Coarse-to-fine processing drives the efficient coding of natural scenes in mouse visual cortex

Rolf Skyberg  1 Seiji Tanabe  1 Hui Chen  1 Jianhua Cang  2
Affiliations

Coarse-to-fine processing drives the efficient coding of natural scenes in mouse visual cortex

Rolf Skyberg et al. Cell Rep. .

Abstract

The visual system processes sensory inputs sequentially, perceiving coarse information before fine details. Here we study the neural basis of coarse-to-fine processing and its computational benefits in natural vision. We find that primary visual cortical neurons in awake mice respond to natural scenes in a coarse-to-fine manner, primarily driven by individual neurons rapidly shifting their spatial frequency preference from low to high over a brief response period. This shift transforms the population response in a way that counteracts the statistical regularities of natural scenes, thereby reducing redundancy and generating a more efficient neural representation. The increase in representational efficiency does not occur in either dark-reared or anesthetized mice, which show significantly attenuated coarse-to-fine spatial processing.

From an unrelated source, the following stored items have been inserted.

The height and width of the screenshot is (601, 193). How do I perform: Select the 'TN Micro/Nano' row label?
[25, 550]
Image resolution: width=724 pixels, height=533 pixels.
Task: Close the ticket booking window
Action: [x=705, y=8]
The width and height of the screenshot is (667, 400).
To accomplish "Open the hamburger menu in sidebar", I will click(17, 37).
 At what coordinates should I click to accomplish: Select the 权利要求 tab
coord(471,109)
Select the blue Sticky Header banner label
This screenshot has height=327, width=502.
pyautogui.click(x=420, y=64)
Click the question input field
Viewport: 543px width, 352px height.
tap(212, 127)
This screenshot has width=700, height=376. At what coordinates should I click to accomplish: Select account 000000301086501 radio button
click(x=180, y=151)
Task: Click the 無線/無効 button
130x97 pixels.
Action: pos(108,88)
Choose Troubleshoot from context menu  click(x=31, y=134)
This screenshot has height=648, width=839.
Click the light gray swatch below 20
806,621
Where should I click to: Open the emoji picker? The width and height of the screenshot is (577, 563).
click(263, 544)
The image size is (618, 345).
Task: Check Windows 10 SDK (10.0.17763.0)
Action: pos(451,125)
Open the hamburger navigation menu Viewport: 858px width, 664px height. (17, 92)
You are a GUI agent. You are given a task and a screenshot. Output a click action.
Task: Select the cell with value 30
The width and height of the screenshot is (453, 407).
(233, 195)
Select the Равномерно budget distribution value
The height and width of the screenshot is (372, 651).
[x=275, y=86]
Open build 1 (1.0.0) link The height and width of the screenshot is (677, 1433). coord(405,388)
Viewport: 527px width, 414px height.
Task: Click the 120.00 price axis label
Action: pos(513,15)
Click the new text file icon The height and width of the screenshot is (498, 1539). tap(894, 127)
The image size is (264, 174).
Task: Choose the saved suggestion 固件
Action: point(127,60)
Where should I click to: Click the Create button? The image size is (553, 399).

Collectively, these results illustrate that coarse-to-fine processing is state dependent, develops postnatally via visual experience, and provides a computational advantage by generating more efficient representations of the complex spatial statistics of ethologically relevant natural scenes.

Keywords: CP: Neuroscience; experience-dependent development; natural scene statistics; population coding; single-unit recording; spatial frequency tuning; temporal dynamics; visual neuroscience.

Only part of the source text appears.